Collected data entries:
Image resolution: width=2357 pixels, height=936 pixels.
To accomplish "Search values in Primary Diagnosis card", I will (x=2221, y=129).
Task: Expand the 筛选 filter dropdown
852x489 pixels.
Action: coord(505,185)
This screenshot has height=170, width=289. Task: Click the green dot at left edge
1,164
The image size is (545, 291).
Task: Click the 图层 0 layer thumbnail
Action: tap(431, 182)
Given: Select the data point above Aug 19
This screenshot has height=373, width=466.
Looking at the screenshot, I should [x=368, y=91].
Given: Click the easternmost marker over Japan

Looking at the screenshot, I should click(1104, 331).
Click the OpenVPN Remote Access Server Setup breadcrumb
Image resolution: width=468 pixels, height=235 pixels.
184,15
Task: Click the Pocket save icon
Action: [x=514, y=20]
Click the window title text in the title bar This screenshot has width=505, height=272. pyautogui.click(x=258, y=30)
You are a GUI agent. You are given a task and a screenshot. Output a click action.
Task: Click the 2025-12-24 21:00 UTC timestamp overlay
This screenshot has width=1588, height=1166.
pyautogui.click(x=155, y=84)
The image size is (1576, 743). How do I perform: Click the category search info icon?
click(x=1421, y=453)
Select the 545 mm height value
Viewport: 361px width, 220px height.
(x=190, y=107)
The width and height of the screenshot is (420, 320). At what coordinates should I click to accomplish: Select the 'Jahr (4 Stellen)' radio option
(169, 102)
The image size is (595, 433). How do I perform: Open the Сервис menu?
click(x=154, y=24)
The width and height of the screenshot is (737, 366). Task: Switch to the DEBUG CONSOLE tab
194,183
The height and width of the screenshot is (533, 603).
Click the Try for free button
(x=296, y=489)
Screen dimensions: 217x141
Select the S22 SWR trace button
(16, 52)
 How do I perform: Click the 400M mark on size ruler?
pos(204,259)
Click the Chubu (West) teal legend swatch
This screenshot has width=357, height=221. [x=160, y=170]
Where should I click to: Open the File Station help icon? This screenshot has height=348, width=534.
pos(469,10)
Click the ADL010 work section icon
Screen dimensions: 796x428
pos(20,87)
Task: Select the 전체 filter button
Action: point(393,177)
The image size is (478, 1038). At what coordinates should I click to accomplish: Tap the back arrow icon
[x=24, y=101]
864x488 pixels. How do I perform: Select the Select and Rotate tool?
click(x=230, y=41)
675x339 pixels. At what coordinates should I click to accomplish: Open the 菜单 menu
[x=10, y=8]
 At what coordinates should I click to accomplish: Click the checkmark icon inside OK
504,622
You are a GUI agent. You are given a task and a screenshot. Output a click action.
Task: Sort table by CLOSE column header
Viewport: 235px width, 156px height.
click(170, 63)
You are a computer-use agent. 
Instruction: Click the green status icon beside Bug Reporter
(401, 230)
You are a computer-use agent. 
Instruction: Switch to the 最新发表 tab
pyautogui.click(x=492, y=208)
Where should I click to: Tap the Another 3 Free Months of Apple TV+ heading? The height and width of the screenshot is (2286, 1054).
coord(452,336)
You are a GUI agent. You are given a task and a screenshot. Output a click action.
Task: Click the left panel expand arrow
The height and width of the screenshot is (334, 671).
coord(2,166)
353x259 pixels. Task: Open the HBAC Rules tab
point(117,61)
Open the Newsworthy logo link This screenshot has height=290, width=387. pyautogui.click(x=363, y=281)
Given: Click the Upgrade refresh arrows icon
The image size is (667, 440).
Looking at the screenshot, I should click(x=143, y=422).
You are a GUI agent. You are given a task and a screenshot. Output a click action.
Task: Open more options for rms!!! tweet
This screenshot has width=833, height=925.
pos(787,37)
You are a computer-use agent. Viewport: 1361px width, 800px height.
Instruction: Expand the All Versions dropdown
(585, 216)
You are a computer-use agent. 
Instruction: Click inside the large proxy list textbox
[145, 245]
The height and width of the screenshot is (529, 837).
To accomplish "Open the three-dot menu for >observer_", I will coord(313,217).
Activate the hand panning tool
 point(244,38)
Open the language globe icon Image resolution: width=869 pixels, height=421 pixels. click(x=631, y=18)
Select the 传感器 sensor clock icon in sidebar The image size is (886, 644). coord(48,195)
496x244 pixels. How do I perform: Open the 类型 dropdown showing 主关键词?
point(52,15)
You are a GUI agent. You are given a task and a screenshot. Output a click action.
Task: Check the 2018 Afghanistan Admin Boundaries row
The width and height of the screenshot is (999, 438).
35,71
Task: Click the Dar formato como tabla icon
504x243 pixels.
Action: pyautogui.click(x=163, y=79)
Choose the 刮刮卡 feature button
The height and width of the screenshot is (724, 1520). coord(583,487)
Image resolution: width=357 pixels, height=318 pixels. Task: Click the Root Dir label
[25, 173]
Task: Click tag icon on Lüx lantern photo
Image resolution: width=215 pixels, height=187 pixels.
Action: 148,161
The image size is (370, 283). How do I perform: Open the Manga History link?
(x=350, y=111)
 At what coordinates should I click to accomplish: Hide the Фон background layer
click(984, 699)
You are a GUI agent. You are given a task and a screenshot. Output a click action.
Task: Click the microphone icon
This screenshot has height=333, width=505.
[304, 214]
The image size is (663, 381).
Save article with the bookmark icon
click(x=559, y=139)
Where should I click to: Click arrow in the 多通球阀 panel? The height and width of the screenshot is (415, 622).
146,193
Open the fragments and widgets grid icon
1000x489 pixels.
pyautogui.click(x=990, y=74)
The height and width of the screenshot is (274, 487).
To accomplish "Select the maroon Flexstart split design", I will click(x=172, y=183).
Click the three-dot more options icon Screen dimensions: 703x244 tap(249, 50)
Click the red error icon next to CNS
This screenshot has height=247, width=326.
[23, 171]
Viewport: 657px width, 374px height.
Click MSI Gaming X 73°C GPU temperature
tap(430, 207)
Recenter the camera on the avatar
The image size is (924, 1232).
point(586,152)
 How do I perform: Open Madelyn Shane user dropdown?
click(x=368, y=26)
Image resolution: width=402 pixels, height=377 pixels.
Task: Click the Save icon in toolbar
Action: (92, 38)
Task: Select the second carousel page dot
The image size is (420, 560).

● What you are asked to do:
Every entry above must be reproduced exactly.

● Answer to this task:
Image resolution: width=2357 pixels, height=936 pixels.
To accomplish "Search values in Primary Diagnosis card", I will (x=2221, y=129).
Task: Expand the 筛选 filter dropdown
852x489 pixels.
Action: coord(505,185)
This screenshot has height=170, width=289. Task: Click the green dot at left edge
1,164
The image size is (545, 291).
Task: Click the 图层 0 layer thumbnail
Action: tap(431, 182)
Given: Select the data point above Aug 19
This screenshot has height=373, width=466.
Looking at the screenshot, I should [x=368, y=91].
Given: Click the easternmost marker over Japan

Looking at the screenshot, I should click(1104, 331).
Click the OpenVPN Remote Access Server Setup breadcrumb
Image resolution: width=468 pixels, height=235 pixels.
184,15
Task: Click the Pocket save icon
Action: [x=514, y=20]
Click the window title text in the title bar This screenshot has width=505, height=272. pyautogui.click(x=258, y=30)
You are a GUI agent. You are given a task and a screenshot. Output a click action.
Task: Click the 2025-12-24 21:00 UTC timestamp overlay
This screenshot has width=1588, height=1166.
pyautogui.click(x=155, y=84)
The image size is (1576, 743). How do I perform: Click the category search info icon?
click(x=1421, y=453)
Select the 545 mm height value
Viewport: 361px width, 220px height.
(x=190, y=107)
The width and height of the screenshot is (420, 320). At what coordinates should I click to accomplish: Select the 'Jahr (4 Stellen)' radio option
(169, 102)
The image size is (595, 433). How do I perform: Open the Сервис menu?
click(x=154, y=24)
The width and height of the screenshot is (737, 366). Task: Switch to the DEBUG CONSOLE tab
194,183
The height and width of the screenshot is (533, 603).
Click the Try for free button
(x=296, y=489)
Screen dimensions: 217x141
Select the S22 SWR trace button
(16, 52)
 How do I perform: Click the 400M mark on size ruler?
pos(204,259)
Click the Chubu (West) teal legend swatch
This screenshot has width=357, height=221. [x=160, y=170]
Where should I click to: Open the File Station help icon? This screenshot has height=348, width=534.
pos(469,10)
Click the ADL010 work section icon
Screen dimensions: 796x428
pos(20,87)
Task: Select the 전체 filter button
Action: point(393,177)
The image size is (478, 1038). At what coordinates should I click to accomplish: Tap the back arrow icon
[x=24, y=101]
864x488 pixels. How do I perform: Select the Select and Rotate tool?
click(x=230, y=41)
675x339 pixels. At what coordinates should I click to accomplish: Open the 菜单 menu
[x=10, y=8]
 At what coordinates should I click to accomplish: Click the checkmark icon inside OK
504,622
You are a GUI agent. You are given a task and a screenshot. Output a click action.
Task: Sort table by CLOSE column header
Viewport: 235px width, 156px height.
click(170, 63)
You are a computer-use agent. 
Instruction: Click the green status icon beside Bug Reporter
(401, 230)
You are a computer-use agent. 
Instruction: Switch to the 最新发表 tab
pyautogui.click(x=492, y=208)
Where should I click to: Tap the Another 3 Free Months of Apple TV+ heading? The height and width of the screenshot is (2286, 1054).
coord(452,336)
You are a GUI agent. You are given a task and a screenshot. Output a click action.
Task: Click the left panel expand arrow
The height and width of the screenshot is (334, 671).
coord(2,166)
353x259 pixels. Task: Open the HBAC Rules tab
point(117,61)
Open the Newsworthy logo link This screenshot has height=290, width=387. pyautogui.click(x=363, y=281)
Given: Click the Upgrade refresh arrows icon
The image size is (667, 440).
Looking at the screenshot, I should click(x=143, y=422).
You are a GUI agent. You are given a task and a screenshot. Output a click action.
Task: Open more options for rms!!! tweet
This screenshot has width=833, height=925.
pos(787,37)
You are a computer-use agent. Viewport: 1361px width, 800px height.
Instruction: Expand the All Versions dropdown
(585, 216)
You are a computer-use agent. 
Instruction: Click inside the large proxy list textbox
[145, 245]
The height and width of the screenshot is (529, 837).
To accomplish "Open the three-dot menu for >observer_", I will coord(313,217).
Activate the hand panning tool
 point(244,38)
Open the language globe icon Image resolution: width=869 pixels, height=421 pixels. click(x=631, y=18)
Select the 传感器 sensor clock icon in sidebar The image size is (886, 644). coord(48,195)
496x244 pixels. How do I perform: Open the 类型 dropdown showing 主关键词?
point(52,15)
You are a GUI agent. You are given a task and a screenshot. Output a click action.
Task: Check the 2018 Afghanistan Admin Boundaries row
The width and height of the screenshot is (999, 438).
35,71
Task: Click the Dar formato como tabla icon
504x243 pixels.
Action: pyautogui.click(x=163, y=79)
Choose the 刮刮卡 feature button
The height and width of the screenshot is (724, 1520). coord(583,487)
Image resolution: width=357 pixels, height=318 pixels. Task: Click the Root Dir label
[25, 173]
Task: Click tag icon on Lüx lantern photo
Image resolution: width=215 pixels, height=187 pixels.
Action: 148,161
The image size is (370, 283). How do I perform: Open the Manga History link?
(x=350, y=111)
 At what coordinates should I click to accomplish: Hide the Фон background layer
click(984, 699)
You are a GUI agent. You are given a task and a screenshot. Output a click action.
Task: Click the microphone icon
This screenshot has height=333, width=505.
[304, 214]
The image size is (663, 381).
Save article with the bookmark icon
click(x=559, y=139)
Where should I click to: Click arrow in the 多通球阀 panel? The height and width of the screenshot is (415, 622).
146,193
Open the fragments and widgets grid icon
1000x489 pixels.
pyautogui.click(x=990, y=74)
The height and width of the screenshot is (274, 487).
To accomplish "Select the maroon Flexstart split design", I will click(x=172, y=183).
Click the three-dot more options icon Screen dimensions: 703x244 tap(249, 50)
Click the red error icon next to CNS
This screenshot has height=247, width=326.
[23, 171]
Viewport: 657px width, 374px height.
Click MSI Gaming X 73°C GPU temperature
tap(430, 207)
Recenter the camera on the avatar
The image size is (924, 1232).
point(586,152)
 How do I perform: Open Madelyn Shane user dropdown?
click(x=368, y=26)
Image resolution: width=402 pixels, height=377 pixels.
Task: Click the Save icon in toolbar
Action: (92, 38)
Task: Select the second carousel page dot
The image size is (420, 560).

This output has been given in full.